It's that time of year when prognostications abound about what's in store for 2013.

Stick with the home builders! Embrace the financials!

Editors and producers love predictions. Sure, it helps clicks and ratings and makes for great headline fodder but for individual investors, it's not very useful information at all. It's more noise that investors would be better off shutting out.

Don't let the headlines tell you what to buy in 2013. Unfortunately many investors do, and they end being in the wrong stocks. Instead, let the market tell you what to buy. Institutional buying will uncover the new leadership in 2013. Right now, there's still a lot of money on the sidelines so it's impossible to tell where the new leadership will come from at this point.

It's possible that the home builders will continue their run in 2013 but not before they consolidate gains and take a breather after a lengthy run. Between November 7-15, the iShares Dow Jones U.S. Home Construction Fund (ITB) fell in above-average volume, a sign of at least some institutional selling. Home builders look ready to surrender their leadership for now. They could lead again in 2013, but not without renewed signs of institutional buying.
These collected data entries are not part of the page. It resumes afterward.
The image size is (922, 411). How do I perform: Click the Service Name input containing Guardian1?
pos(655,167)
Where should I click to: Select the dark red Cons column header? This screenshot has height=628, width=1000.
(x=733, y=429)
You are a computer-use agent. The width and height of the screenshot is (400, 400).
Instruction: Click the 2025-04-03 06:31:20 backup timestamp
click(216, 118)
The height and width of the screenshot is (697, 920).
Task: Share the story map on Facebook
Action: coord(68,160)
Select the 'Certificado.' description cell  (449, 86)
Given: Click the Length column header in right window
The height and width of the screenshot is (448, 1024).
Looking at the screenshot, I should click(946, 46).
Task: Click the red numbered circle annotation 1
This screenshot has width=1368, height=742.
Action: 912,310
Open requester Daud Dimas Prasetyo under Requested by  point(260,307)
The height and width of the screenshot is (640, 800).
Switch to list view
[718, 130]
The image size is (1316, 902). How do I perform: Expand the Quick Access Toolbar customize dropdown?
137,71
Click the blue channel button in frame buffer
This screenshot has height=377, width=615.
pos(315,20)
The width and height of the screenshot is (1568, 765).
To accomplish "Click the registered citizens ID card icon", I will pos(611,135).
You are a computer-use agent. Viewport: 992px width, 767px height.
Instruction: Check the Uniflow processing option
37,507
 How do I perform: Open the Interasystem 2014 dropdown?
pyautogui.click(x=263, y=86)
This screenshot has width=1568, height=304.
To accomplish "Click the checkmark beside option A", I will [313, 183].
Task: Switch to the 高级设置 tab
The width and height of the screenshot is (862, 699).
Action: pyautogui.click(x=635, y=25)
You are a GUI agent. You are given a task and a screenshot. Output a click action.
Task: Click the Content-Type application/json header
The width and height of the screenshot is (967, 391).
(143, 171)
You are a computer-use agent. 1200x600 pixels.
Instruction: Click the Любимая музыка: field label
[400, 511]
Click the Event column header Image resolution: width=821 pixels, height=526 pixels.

Leadership could also come from the financials in 2013 but it's too early to say. The Financial Select Sector SPDR Fund (XLF) is setting up in a nice base, but it's not under accumulation yet. Perhaps it will be soon. Don't buy in anticipation of it happening. Wait for it to happen first. Watch for above-average price gains from here. Volume expansion always flags institutional buying -- or selling.

Meanwhile, health care stocks are always a good source of leadership, but it's a big sector so it's important to be in the right sub-groups. Some health care sub-groups will do well in 2013 -- others won't.

Strong fundamentals and bullish price and volume trends at medical-device maker Varian Medical Systems (VAR) means the stock has the potential to be a leader in 2013. The company's systems and software are used for treating cancer. It's in a bullish technical set up that could yield an upside breakout soon. It has a consistent track record of growth and shares remain under accumulation. It's been holding gains smartly after its earnings-inspired gap up on October 27. Price action like this can often presage additional price strength.